Plus symbolique que réaliste, la géographie des lieux rappelle les paysages des grands poèmes religieux ou des tableaux de la Renaissance : le monde connu s’étend du village jusqu’au très haut rocher des montagnes derrière lequel les fuyards se sont abrités dans une grotte ; au-delà, se trouve la terra incognita de la grande forêt. Mais c’est en poète éprise de la réalité de la nature andine que Natalia García Freire prête à ses personnages de sensuelles expériences de la flore et de la faune environnantes. Lors des haltes de l’expédition, les enfants cherchent des œufs de canes, les femmes enduisent leurs corps du suc de bonnes herbes. Pourtant, ces villageois ne sont plus les « fils de la terre » que les disparus, leurs semblables, sont redevenus, retournant à l’état de nature. Leur battue tourne à la chasse aux innocents, qu’ils traitent en animaux et, au mieux, en bétail. La sauvagerie dont ils font preuve les condamne à l’auto-extermination. De scènes dantesques en épiphanies narrées avec une déraison bonhomme et toute paysanne, le groupe se voit décimé lorsqu’il retrouve les fuyards. Parti en éclaireur, Victor retrouve son père avec qui il se sacrifie lors d’une danse animale et sacrale qui l’initie à la nature ; tel autre sombre dans la folie après avoir causé par accident la mort de sa femme enfuie ; d’autres se suicident. Semble alors se rejouer en une transe collective la violence de la conquête espagnole, mais ici point de vainqueurs ni de vaincus : ce sont les métis, leurs descendants, qui, en s’immolant, laissent s’entretuer les deux parts de leur sang. À quel enfer sont-ils voués ? se demande Baltasar avant de mourir : « Celui des anciens ou celui qu’on nous a enseigné ? Celui des Indiens ou celui de l’ange déchu ? »

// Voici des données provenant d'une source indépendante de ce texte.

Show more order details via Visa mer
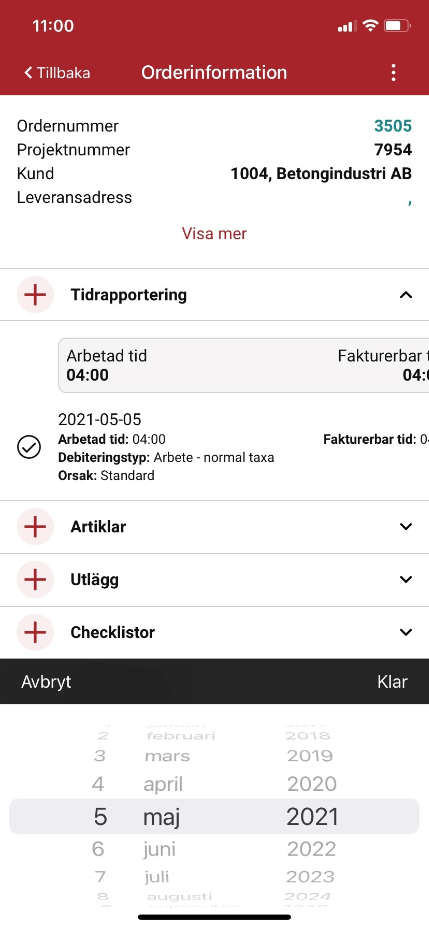The width and height of the screenshot is (429, 931). point(214,233)
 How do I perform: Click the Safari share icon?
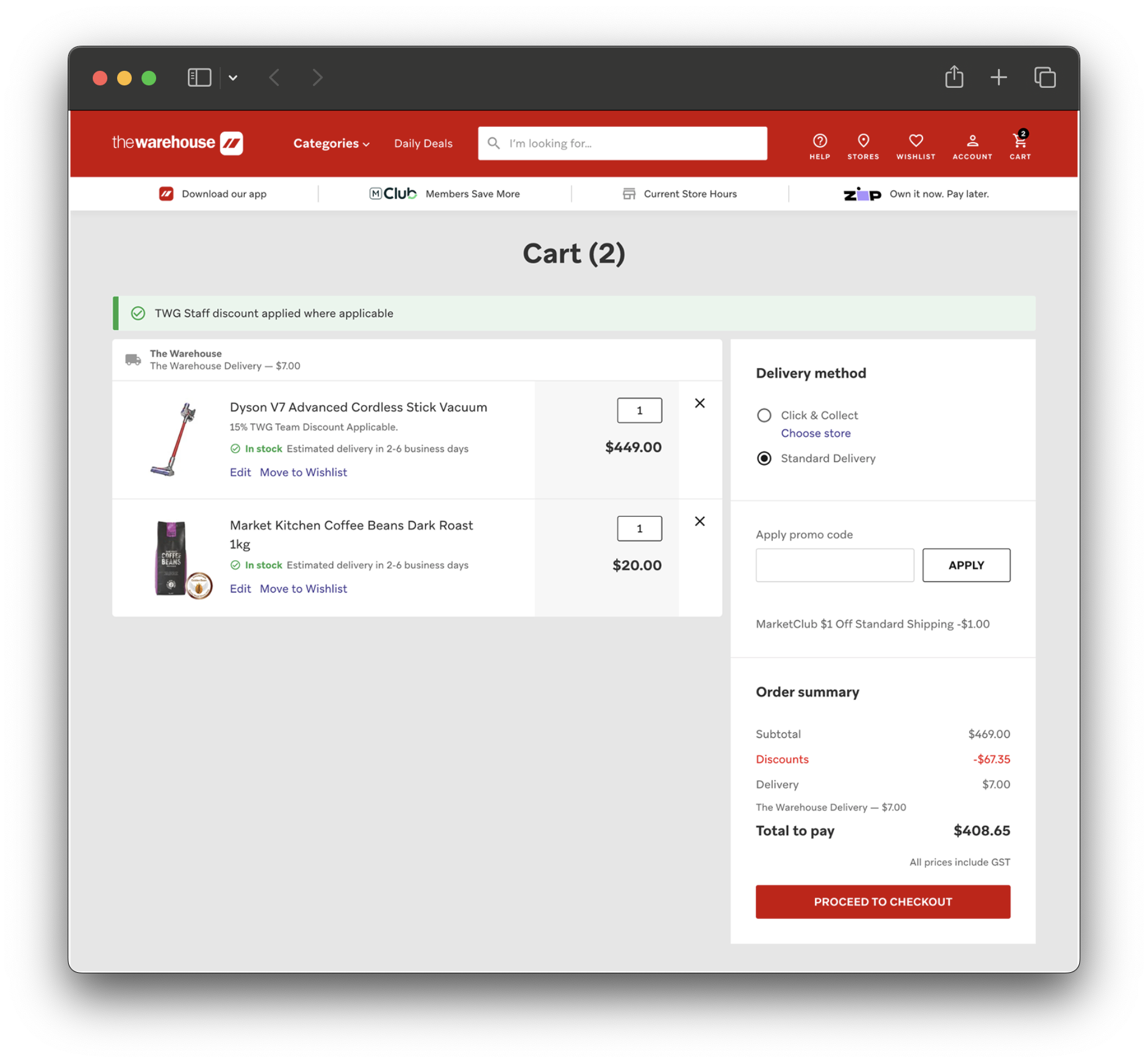pyautogui.click(x=954, y=77)
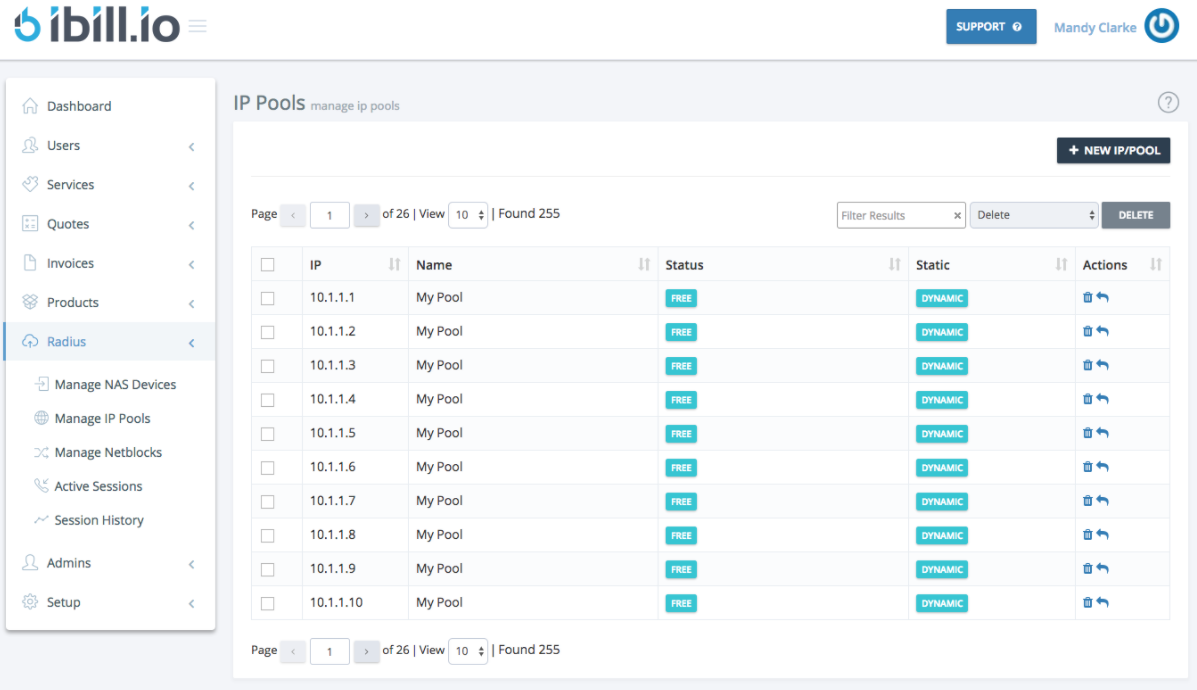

C’est Filatelio, l’idiot né du viol de Mildred par le père Santamaría, qui a le dernier mot après une apocalyptique purification par le feu. De concert avec la guérisseuse Agustina et le curé Manzi, il accomplit le rituel qu’exigeait le corps miraculeux de Dieumère. Cocuán rayé de la terre, une nouvelle harmonie andine pourrait-elle naître dans le respect de soi, de l’autre et de la nature ? On reste sous le charme du vent tiède et sans peur que nous a amené Natalia García Freire.